I'm wondering what the general rule involving the direction of absolute axes in 3D space. I most commonly see Z being the vertical axis, but I have seen some examples of this not being the case. It of course also depends on the game. If you had six degrees of freedom in a space game, where would you even begin to plot the axes?
Axis orientation
By default, with no camera logic or anything, the hardware itself assumes that x is across the screen to the right, y is either up or down the screen, and z is either into or out of the screen.
On top of that, you can build any convention that you like.
Often games use a right handed coord system -- hold up your thumb and first two fingers, with thumb point right, index pointing up, and middle finger pointing towards you -- that's X, Y and Z.
Other games use right handed with Z as up -- thumb right, index finger away from you, middle finger up.
Other games use left handed coordinate system... z up, z in, z out, etc...
There's no "standard" :(
Back in the 80's and early 90's, 3d level editors were usually just 2d applications with a top down view, which would show a floor-plan with X/Y axis, which meant that Z became up and down. That convention is still popular with a lot of level designers, or anyone who's used CAD software.
Nowadays, Z defaults to in/out of the screen as I said at the start, so other games keep that convention and use Y as up and down in the world...
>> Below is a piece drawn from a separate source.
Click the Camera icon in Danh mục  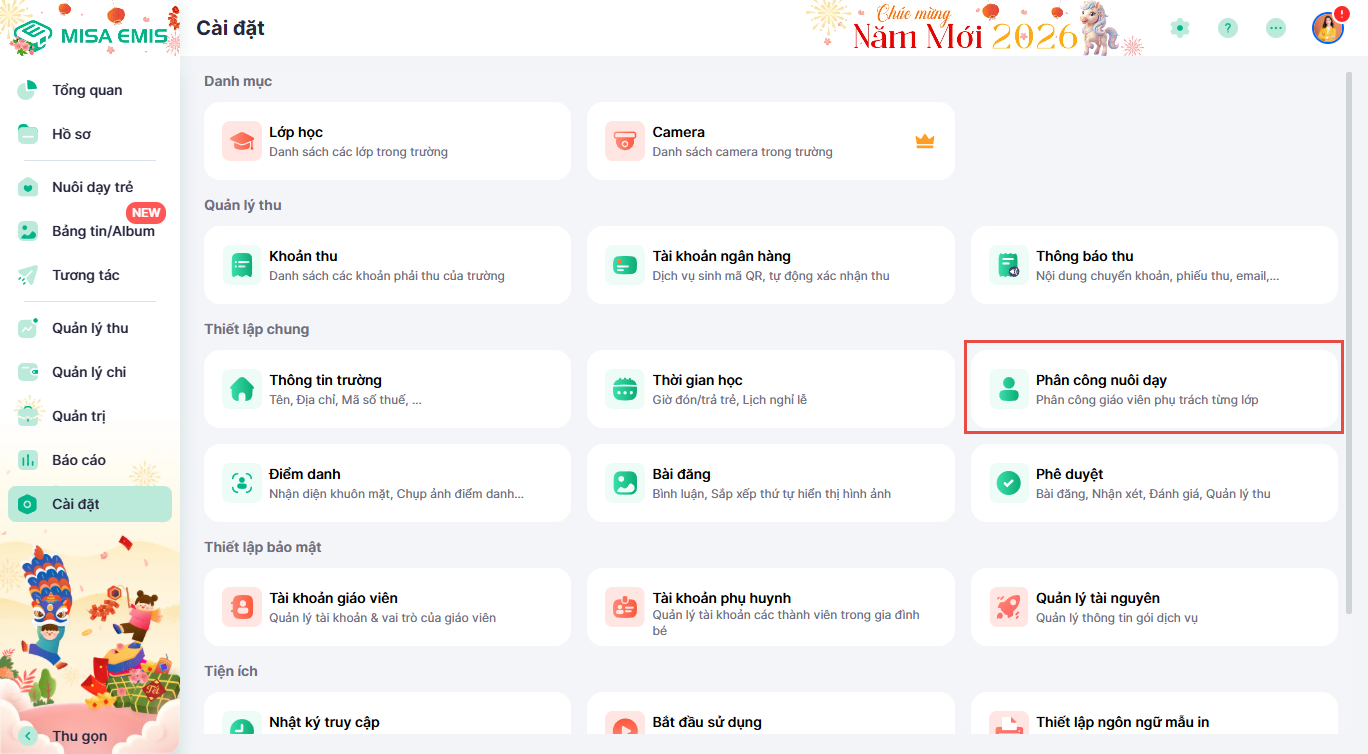click(x=625, y=141)
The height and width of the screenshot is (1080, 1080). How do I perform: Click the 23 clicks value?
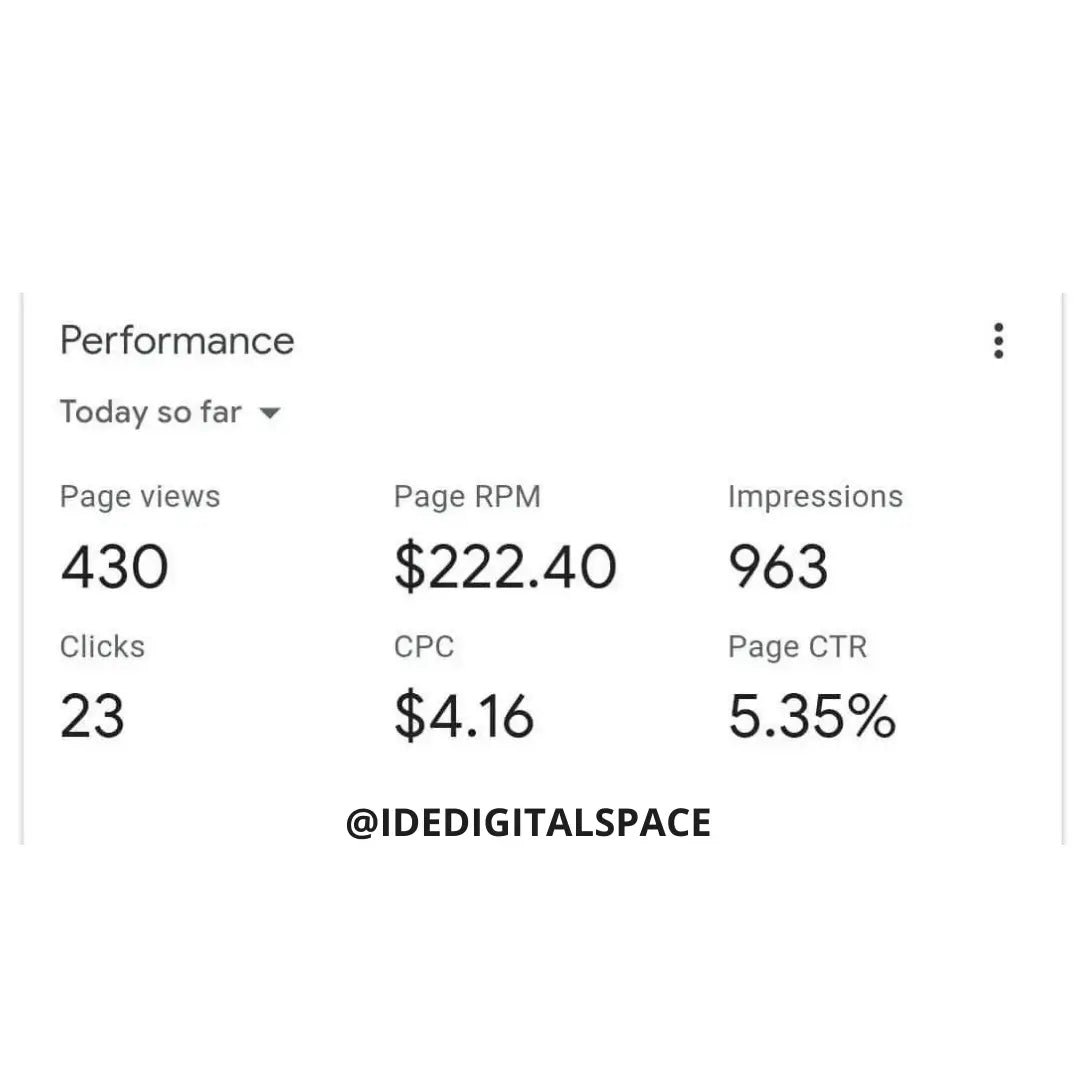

Then you've also got to define your rotational conventions. Is a positive X-axis rotation clockwise when looking from the origin out along +X, or anti-clockwise? :lol:
. 22 Racing Series .
My vector class has some behavior where the last component can be ignored / assumed to be 0 when converting to different number of dimension (2D <=> 3D, and yes, this should be an explicit conversion to avoid mistakes). So based on that, I would make the choice based on which dimension is the one I most often ignore (which axis is not present in the usual 2D logic).
So for most games, the up axis would be most convenient as the z axis.
Of course, its pretty trivial to change that convention, but then it doesnt scale nicely to the Nth dimension...
(this also applies to matrices - if I want to ignore z axis, its just easy to grab the 2x2 corner of a 3x3 rotation matrix, for example)
o3o
In my experience you end up with a bunch of headaches unless you pick one convention and use it everywhere. The most mathematically consistent to me is the right-handed coordinate system where X+ = right, Y+ = up, Z+ = back. This way the X,Y axes match the viewport coordinate system. Z-up has never made much sense to me because it requires an extra rotation about the X axis to bring the world into camera space.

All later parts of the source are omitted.